Separate Legal Entity:- An LLP is a legal entity and a juristic person established under the Companies Act. It has its distinct name and is the creation of law. Being separate from its promoters/owners/ partners it can do business in its own name. It's a very easy form for doing business.
Less compliance:- There is no audit required up to 40 lakh rupees and less than 25 lakh capital contribution. That's why LLP is the best platform for small businesses and for a new startup.
Easy Transferability:- After registration of an LLP you can easily add any other partner after deciding his owner and contribution in LLP and also easily transferred to other's just you need to intimate to ROC after each and every changes in your LLP.

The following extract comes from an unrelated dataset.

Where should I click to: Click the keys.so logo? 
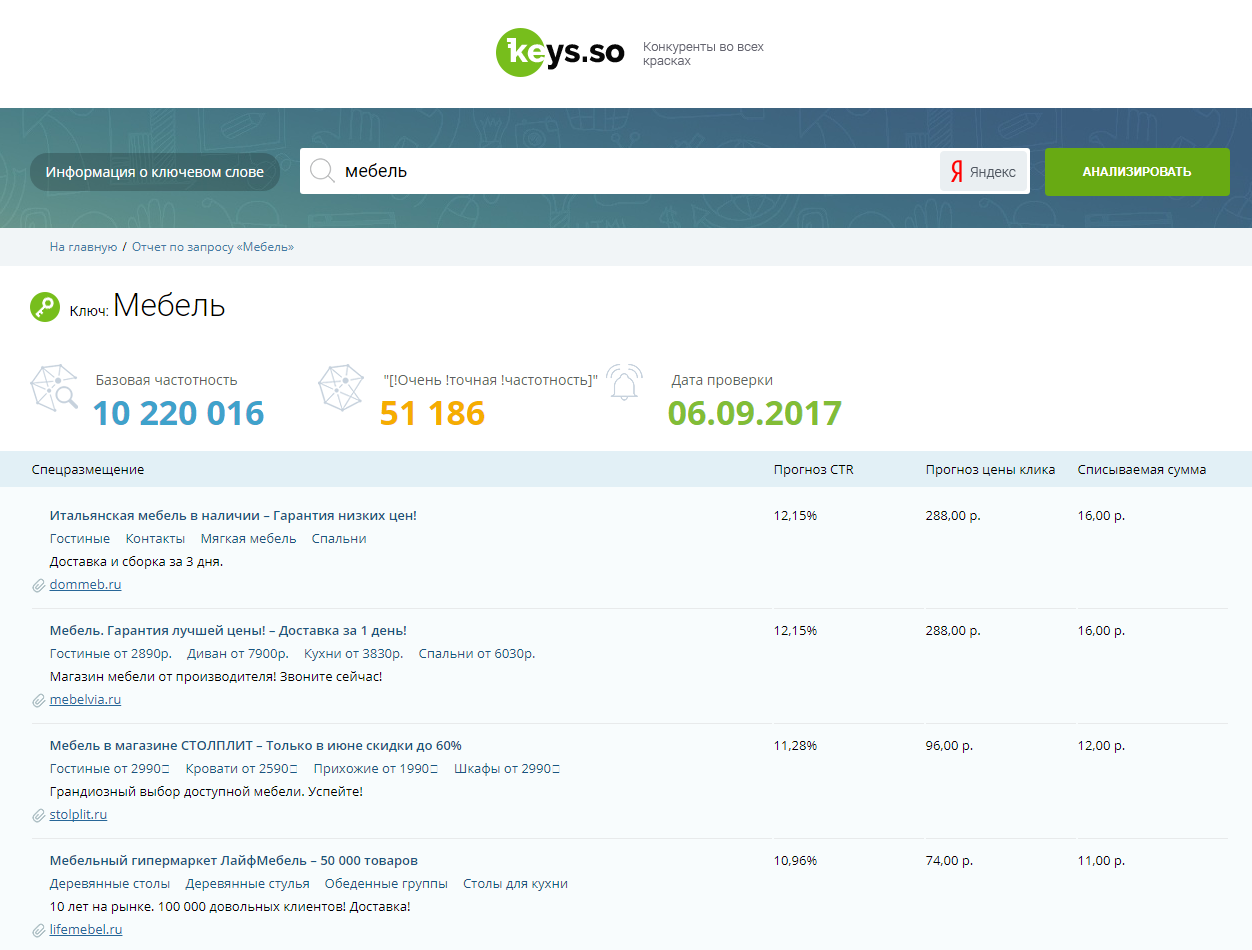click(560, 53)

Area of business:- In an LLP the area of business in not limited after registration, you can build your team and globalize your business after few nominal document part. For doing business you have an open market you do your business with any doubts as you want.
Build own Property:- LLP can be purchased any kind of property like land, car, assets on the name of the company and they have also right to sell out their organization things but approval from all partner's side are required. Old designated partner's those have not any contribution in the LLP they have no right to claim LLP for its property.
Minimum 2 Partners are needed to Register an LLP in India, both partners should be the resident of India.
Partners have to apply for the DSC ( Digital Signature Certification), its needed while filings forms & also in future while filing ROC Return and many other things.
Partners have to apply for DIN Number that is mandatory to apply for partnership in Limited Liability Partnership Firm.
Registration Partners have to apply for the Name Application in ROC through the MCA Portal. Then ROC Approved the Name after the verification depends upon that there is no registered same name of other company or trademark.
Some forms are filled on MCA Portal after the name verification. During the Filings of forms we have to ensure about all the other things because when there is the chance of resubmission then we have to file again.
After Verification of the forms, ROC issued the main Certificate of Incorporation i.e is proof of the registration. After Receiving Certificate of Incorporation we have to open a current bank account in the name of LLP.
After Receiving of Certificate of Incorporation we have to File LLP Agreement to the ROC Office through MCA Portal. LLP Agreement is like a partnership firm agreements in that contain all the details regarding the partners.
The Limited Liability Partnership (LLP) is a company/firm which offers the benefits of both the partnership firms and the incorporated limited liability companies. In India, these LLPs are registered and regulated as per the LLP Act of 2008, and the LLP Rules of 2009.
An LLP has no limit to the maximum number of partners. In the case of a private limited company, the maximum number of the shareholders has been kept at 200.The cost of incorporation of an LLP is lower than that for incorporation of a private or public limited company.
The LLP shall be a body corporate and a legal entity separate from its partners. Any two or more persons, associated for carrying on a lawful business with a view to profit, may by subscribing their names to an incorporation document and filing the same with the Registrar, form a Limited Liability Partnership.
Yes, a salaried person become the director in LLP, there are no legal bondages in this, but you have to go through with your employment agreement if it contains any restrictions on doing so. For government employee that is not possible if he/she is in a job.
For the purpose of taxation, LLPs are treated like Partnership Firms. The tax applicable to an LLP in India is 30%. In case, when the income of the LLP exceeds INR One Crore in any financial year, then Surcharge @ 10% will be applied.
There is any change in Partner and DP (admission, resignation, cessation, death, expulsion) should be filed e- form 4 within 30 days of change with fees. And also Supplementary LLP Agreement to be filed e- form 3 with ROC within 30 days with fees given the alteration in mutual rights and duties of partners and Form 4 shall include a statement signed by the incoming partner that he consents to become a partner.